The targeted international investments of US$ 30 billion/year into reduced deforestation and degradation of forests could sustain up to 8 million additional full-time workers in developing countries.
Experiences from Colombia, Brazil and other countries show that the formalization and organisation of some 15-20 million informal waste pickers could have significant economic, social and environmental benefits.
The building renovation programme for energy efficiency in Germany is an example of the possible win-win-win outcomes: it has mobilized € 100 billion in investments; it is reducing energy bills, avoiding emissions and creating around 300,000 direct jobs per year.
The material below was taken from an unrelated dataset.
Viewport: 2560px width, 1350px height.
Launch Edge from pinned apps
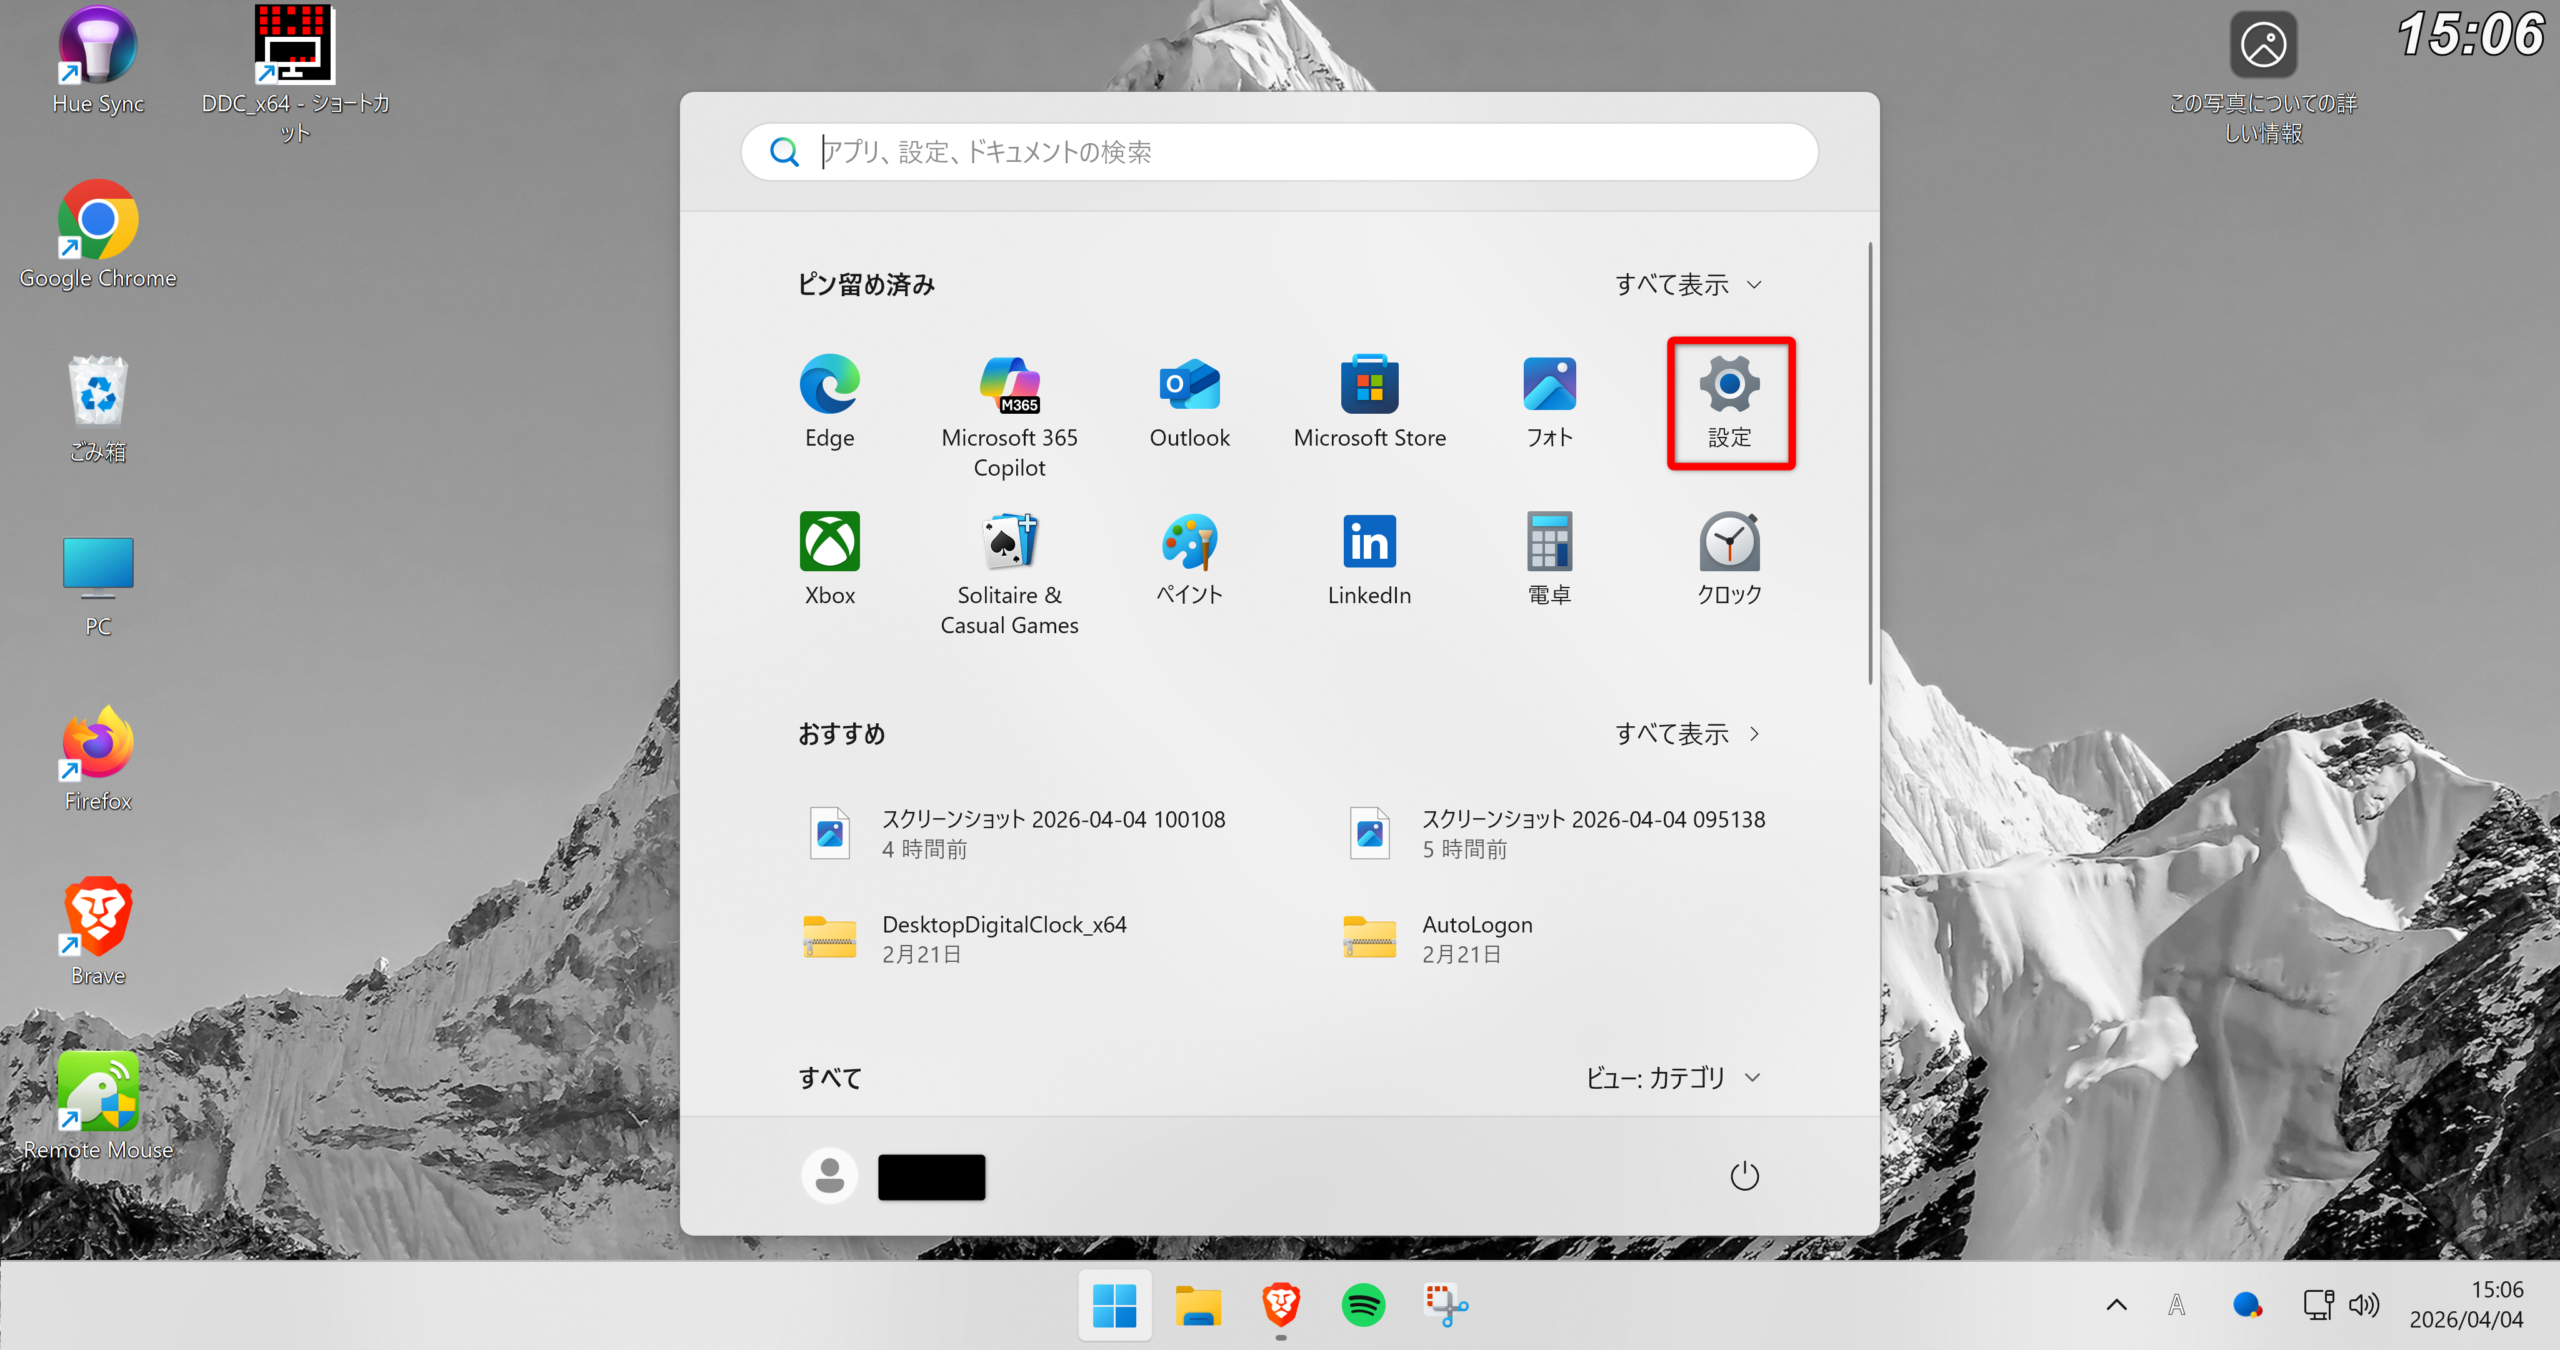[x=829, y=402]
Overuse of natural resources has already caused large losses, including over a million jobs for forest workers, mainly in Asia, because of unsustainable forest management practices.
The fisheries sector is likely to face a major, albeit temporary transition challenge for workers due to overfishing. Temporary reductions of catch may be needed in many fisheries to allow declining stocks to recover. Of particular concern is that 95 per cent of the 45 million workers employed in fishing are often poor artisanal coastal fishermen in developing countries.
In much of Asia, Africa, Latin America and parts of Europe, the proportion of expenditure on energy by poor households is three times - and can be as much as 20 times - that of richer households.
The National Rural Employment Guarantee Act in India and the social housing and 'green grants' programmes in Brazil are good examples of social protection policies that contribute to sustainable development.
Women could be among the main beneficiaries of a greener, more socially inclusive economy, with better access to opportunities to jobs, for example in renewable energy, higher incomes, in particular in agriculture, formalization of employment, notably among the 15-20 million recycling workers and many burdens reduced among other from access to clean energy, enhanced food security, energy and water efficient social housing.
A mere 8-12 per cent of the workforce in industrialized countries, for example, is employed in the 10-15 industries generating 70-80 per cent of CO2 emissions. Only a fraction of these is likely to lose their jobs if policies are adopted to green existing enterprises and to promote employment.
The Report stresses that sustainable development with social inclusion and a transition to a greener economy is indispensable, but the time frame is short. To this end, the report lays out a wealth of policy lessons, good practices and successful programs, many on a large scale.
It demonstrates that a green economy with more and better jobs, poverty reduction and social inclusion is both necessary and possible. The earlier the transition to sustainable development and to a greener economy starts, the more this transition can be managed to avoid the economic and social cost of disruptive change and to seize the opportunities for economic and social development.